Rekam24.com, Bogor – Guyuran hujan yang turun di sejumlah ruas jalan Kota Bogor dimanfaatkan sebagian orang untuk mencari peruntungan. Di tengah cuaca basah, sejumlah pengelap kaca mobil tampak bermunculan di beberapa persimpangan padat kendaraan, salah satunya di Simpang Terminal Baranangsiang.
Berbekal air hujan yang dicampur sabun pencuci piring, mereka menawarkan jasa mengelap kaca mobil. Dengan cepat, busa disapukan ke kaca depan, samping, hingga belakang kendaraan yang tengah berhenti di lampu merah. Tak jarang, busa sengaja dibiarkan menutupi kaca untuk “memancing” perhatian pengemudi.
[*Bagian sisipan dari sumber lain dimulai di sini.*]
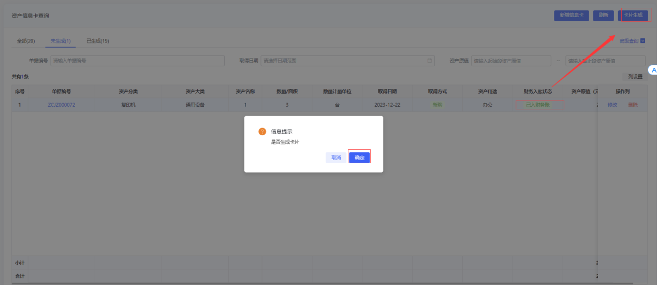Expand 高级查询 chevron icon

643,40
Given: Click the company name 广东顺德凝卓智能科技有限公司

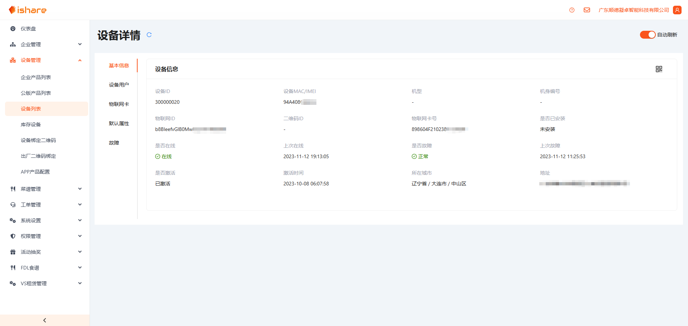Looking at the screenshot, I should 634,10.
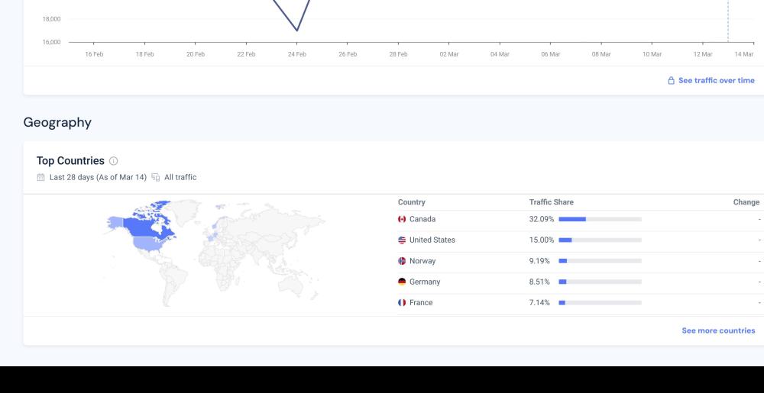Click the United States flag icon
Screen dimensions: 764x393
coord(402,240)
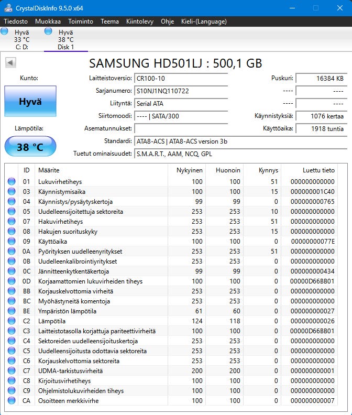The image size is (352, 415).
Task: Click status orb for Lämpötila attribute row
Action: pos(12,321)
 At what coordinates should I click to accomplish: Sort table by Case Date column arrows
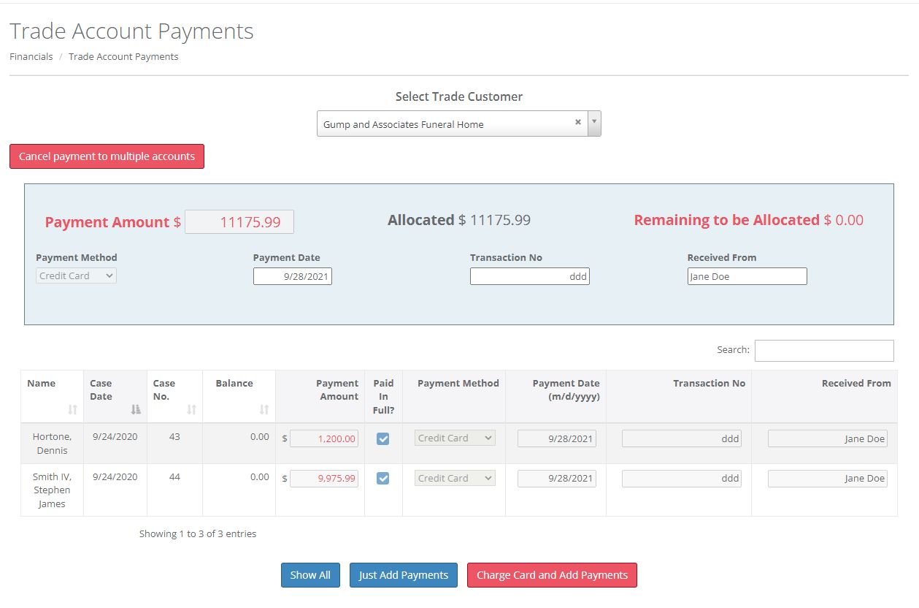(136, 410)
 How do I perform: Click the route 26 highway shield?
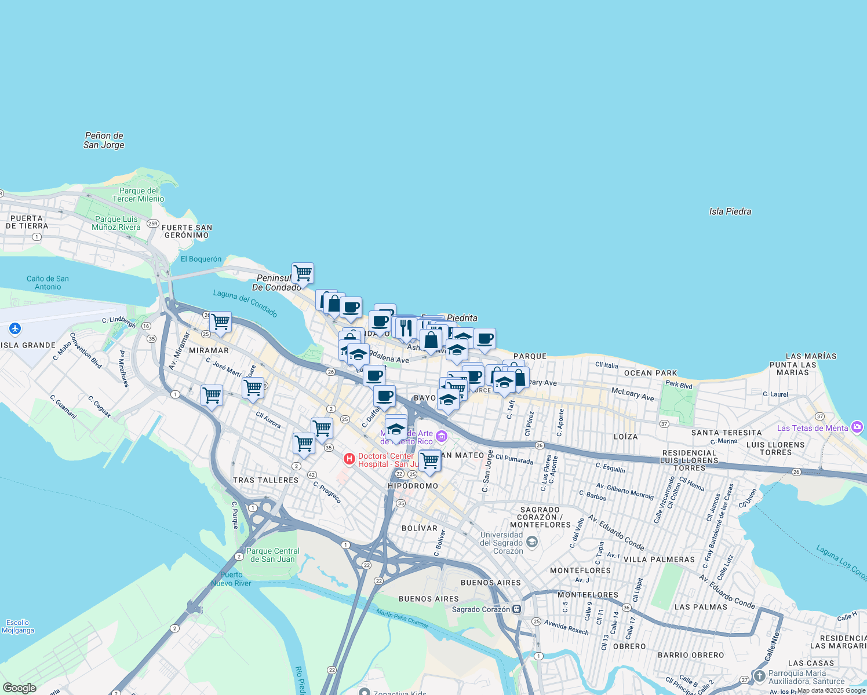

Namun, tidak semua pengemudi merespons. Saat kaca mobil tetap tertutup dan tak ada uang yang diberikan, terdengar celetukan bernada kesal dari para pengelap kaca tersebut.
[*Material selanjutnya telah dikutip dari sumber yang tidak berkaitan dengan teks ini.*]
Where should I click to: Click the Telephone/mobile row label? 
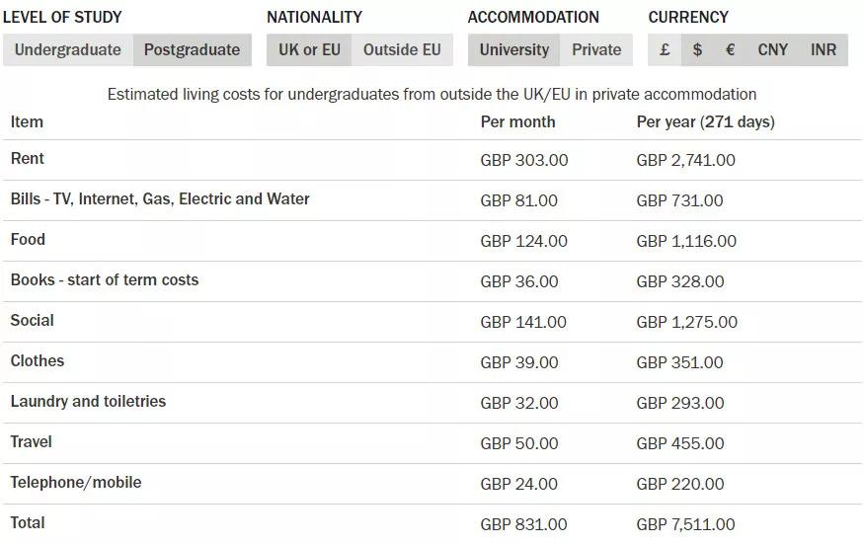(76, 482)
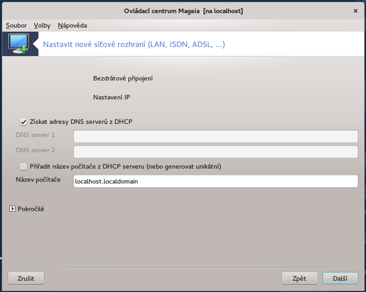The width and height of the screenshot is (366, 292).
Task: Open the Volby menu
Action: tap(42, 25)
Baca Juga : Trem di Kota Bogor Diuji Coba 2026
Pantauan di lapangan, dua orang pengelap kaca terlihat mondar-mandir di antara antrean kendaraan di Simpang Baranangsiang. Kondisi serupa juga terjadi di sejumlah titik lain, seperti Simpang Empang, Jalan Sholeh Iskandar, hingga kawasan Semplak.
Fenomena ini kerap muncul saat hujan turun dan arus lalu lintas melambat. Meski dianggap sebagai upaya mencari nafkah, keberadaan pengelap kaca di persimpangan jalan dinilai berpotensi mengganggu kenyamanan pengendara dan keselamatan lalu lintas.